La primera integración del TEPJF de 1996 a 2006 tuvo que resolver 22 mil 19 asuntos, incluidas la calificación de las elecciones presidenciales del año 2000 y las de 2006.
La integración que ha concluido arribó a finales de 2006 y resolvió 151 mil 414 asuntos, incluyendo la calificación de los comicios presidenciales de 2012.
Sin embargo, el diseño cada vez más complejo que rige las contiendas electorales y las transformaciones de las funciones del IFE en INE y las instituciones locales electorales inspiradas en la transparencia electoral como piedra angular de las exigencias de la construcción democrática desde 1977, pero especialmente después de 1988 y 2006, respectivamente, nos ofrecen datos que merecen ser atendidos.
Durante la integración de 1996 a 2006 hubo años con carga inusitada, como en 1997 con ocho mil 138 asuntos, para ubicarse entre 1998 y 1999 en más de 400 asuntos cada año; en el año 2000, la cifra creció a dos mil 275; entre 2001 y 2005, la cifra anual rondó los mil 500 asuntos en promedio para elevarse en el tórrido 2006 a tres mil 745 juicios resueltos.
De 2006 a 2016, las cosas se manifestaron de la siguiente manera: mientras en 2007 y 2008, los registros alcanzan tres mil 800 asuntos en promedio por cada año, en 2009 se disparó la cifra a 21 mil 799; en 2010, el indicador arrojó cinco mil 96 casos, para alcanzar en 2011 la espectacular cifra de 35 mil 702, seguida del 2012 con la no menos impactante 28 mil 592, que tras los ocho mil asuntos en promedio durante 2013 y 2014, volvió el nivel a 27 mil 234 en 2015. El 2016 registra a la fecha nueve mil 208 controversias resueltas.
Los principios rectores de la labor jurisdiccional que inspiraron la función administrativa del TEPJF entre 2006 y 2016 fueron: Transparencia judicial, Derechos políticos con rango de derechos humanos, igualdad de derechos con paridad de género y democracia intercultural.

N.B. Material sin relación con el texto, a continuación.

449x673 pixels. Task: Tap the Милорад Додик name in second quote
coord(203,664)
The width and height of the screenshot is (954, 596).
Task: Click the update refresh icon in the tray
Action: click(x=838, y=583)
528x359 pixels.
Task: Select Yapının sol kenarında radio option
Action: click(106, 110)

La nueva integración de la Sala Superior incorpora matices de duración del mandato. Tres de sus integrantes: Janine Otálora (presidenta), Mónica Arali Soto Fregoso y Felipe de la Mata Pizaña, por nueve años; Reyes Rodríguez Mondragón y Felipe Alfredo Fuentes, por ocho años, y José Luis Vargas e Indalfer Infante, por siete años. Reciben una estafeta de gran significado. Y los primeros cuatro tienen en común haber desempeñado carrera institucional en la misma institución y, especialmente, haber sido magistrados de Salas Regionales.
Los siete consiguieron el reconocimiento de la Suprema Corte y los más amplios consensos en el Senado de la República. La colegialidad los hace, en su conjunto, dueños de legitimidad de origen para arrancar un celoso día a día que se traducirá en conveniente legitimidad de ejercicio. ¡Enhorabuena!